## Given request
Can you put the entries from the line containing "Viewport: 911px width, 480px height." through the line containing "(x=363, y=193)" into a JSON list of strings, one string per line and no blank lines?

## Dataset records
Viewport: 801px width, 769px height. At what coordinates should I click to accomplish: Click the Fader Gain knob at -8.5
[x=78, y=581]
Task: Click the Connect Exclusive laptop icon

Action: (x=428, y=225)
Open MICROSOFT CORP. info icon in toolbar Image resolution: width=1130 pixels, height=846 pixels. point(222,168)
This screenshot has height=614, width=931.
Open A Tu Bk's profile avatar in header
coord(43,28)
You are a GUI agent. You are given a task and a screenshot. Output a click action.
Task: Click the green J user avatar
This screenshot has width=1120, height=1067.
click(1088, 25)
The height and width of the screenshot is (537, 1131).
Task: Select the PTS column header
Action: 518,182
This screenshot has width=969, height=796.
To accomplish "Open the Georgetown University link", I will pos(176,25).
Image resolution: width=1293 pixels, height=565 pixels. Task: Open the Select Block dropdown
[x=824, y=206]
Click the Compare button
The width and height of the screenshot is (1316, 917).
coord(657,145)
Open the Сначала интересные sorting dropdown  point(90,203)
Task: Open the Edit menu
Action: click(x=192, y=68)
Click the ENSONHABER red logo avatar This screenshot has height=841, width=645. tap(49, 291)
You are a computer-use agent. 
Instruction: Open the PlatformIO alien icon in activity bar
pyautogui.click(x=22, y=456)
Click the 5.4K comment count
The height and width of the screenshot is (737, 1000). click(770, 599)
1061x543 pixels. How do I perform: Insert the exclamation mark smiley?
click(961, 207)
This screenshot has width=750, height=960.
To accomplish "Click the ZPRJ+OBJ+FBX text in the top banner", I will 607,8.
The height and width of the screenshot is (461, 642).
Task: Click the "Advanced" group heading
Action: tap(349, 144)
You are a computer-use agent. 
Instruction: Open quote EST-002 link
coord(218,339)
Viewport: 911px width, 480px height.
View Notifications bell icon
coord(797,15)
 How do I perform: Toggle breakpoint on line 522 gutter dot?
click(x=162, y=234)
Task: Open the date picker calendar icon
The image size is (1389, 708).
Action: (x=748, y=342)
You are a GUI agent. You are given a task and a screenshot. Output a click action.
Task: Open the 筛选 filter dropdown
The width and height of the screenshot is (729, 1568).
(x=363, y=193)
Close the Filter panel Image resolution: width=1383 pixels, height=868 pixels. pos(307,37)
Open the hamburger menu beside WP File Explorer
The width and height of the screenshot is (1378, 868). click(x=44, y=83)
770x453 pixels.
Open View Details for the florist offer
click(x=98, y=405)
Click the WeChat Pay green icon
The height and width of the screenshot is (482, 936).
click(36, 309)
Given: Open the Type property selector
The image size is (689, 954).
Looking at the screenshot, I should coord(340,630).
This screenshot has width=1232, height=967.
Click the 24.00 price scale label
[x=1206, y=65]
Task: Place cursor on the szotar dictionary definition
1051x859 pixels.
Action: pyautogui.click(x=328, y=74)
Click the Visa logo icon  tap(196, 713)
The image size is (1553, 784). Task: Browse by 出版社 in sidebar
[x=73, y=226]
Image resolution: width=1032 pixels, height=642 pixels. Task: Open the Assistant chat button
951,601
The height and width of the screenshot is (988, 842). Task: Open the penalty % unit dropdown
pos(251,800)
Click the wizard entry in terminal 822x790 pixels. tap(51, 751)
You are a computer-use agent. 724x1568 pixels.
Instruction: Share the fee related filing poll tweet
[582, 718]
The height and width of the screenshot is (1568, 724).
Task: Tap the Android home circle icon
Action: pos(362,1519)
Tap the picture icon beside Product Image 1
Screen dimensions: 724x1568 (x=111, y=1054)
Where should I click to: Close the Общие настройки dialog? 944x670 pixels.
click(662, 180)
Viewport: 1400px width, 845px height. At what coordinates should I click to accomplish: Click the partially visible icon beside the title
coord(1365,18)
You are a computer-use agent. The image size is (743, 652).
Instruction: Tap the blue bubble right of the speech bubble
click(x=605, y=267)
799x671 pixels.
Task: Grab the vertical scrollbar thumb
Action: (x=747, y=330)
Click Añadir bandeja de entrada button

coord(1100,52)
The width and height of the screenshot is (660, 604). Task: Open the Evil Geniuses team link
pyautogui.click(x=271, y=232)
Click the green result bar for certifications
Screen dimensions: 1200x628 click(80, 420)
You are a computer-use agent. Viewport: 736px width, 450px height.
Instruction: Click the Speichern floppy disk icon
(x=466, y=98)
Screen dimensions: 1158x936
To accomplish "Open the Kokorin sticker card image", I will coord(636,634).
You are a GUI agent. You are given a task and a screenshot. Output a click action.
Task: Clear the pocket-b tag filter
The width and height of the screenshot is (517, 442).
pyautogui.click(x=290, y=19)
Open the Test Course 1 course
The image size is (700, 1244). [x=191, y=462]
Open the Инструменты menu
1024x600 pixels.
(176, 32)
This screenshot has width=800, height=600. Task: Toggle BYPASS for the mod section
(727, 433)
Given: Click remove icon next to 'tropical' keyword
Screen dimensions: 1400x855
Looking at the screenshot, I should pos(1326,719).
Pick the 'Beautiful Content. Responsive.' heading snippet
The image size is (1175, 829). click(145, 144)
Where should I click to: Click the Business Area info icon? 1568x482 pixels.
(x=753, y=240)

## Answer to this task
[
  "Viewport: 911px width, 480px height.",
  "View Notifications bell icon",
  "coord(797,15)",
  " How do I perform: Toggle breakpoint on line 522 gutter dot?",
  "click(x=162, y=234)",
  "Task: Open the date picker calendar icon",
  "The image size is (1389, 708).",
  "Action: (x=748, y=342)",
  "You are a GUI agent. You are given a task and a screenshot. Output a click action.",
  "Task: Open the 筛选 filter dropdown",
  "The width and height of the screenshot is (729, 1568).",
  "(x=363, y=193)"
]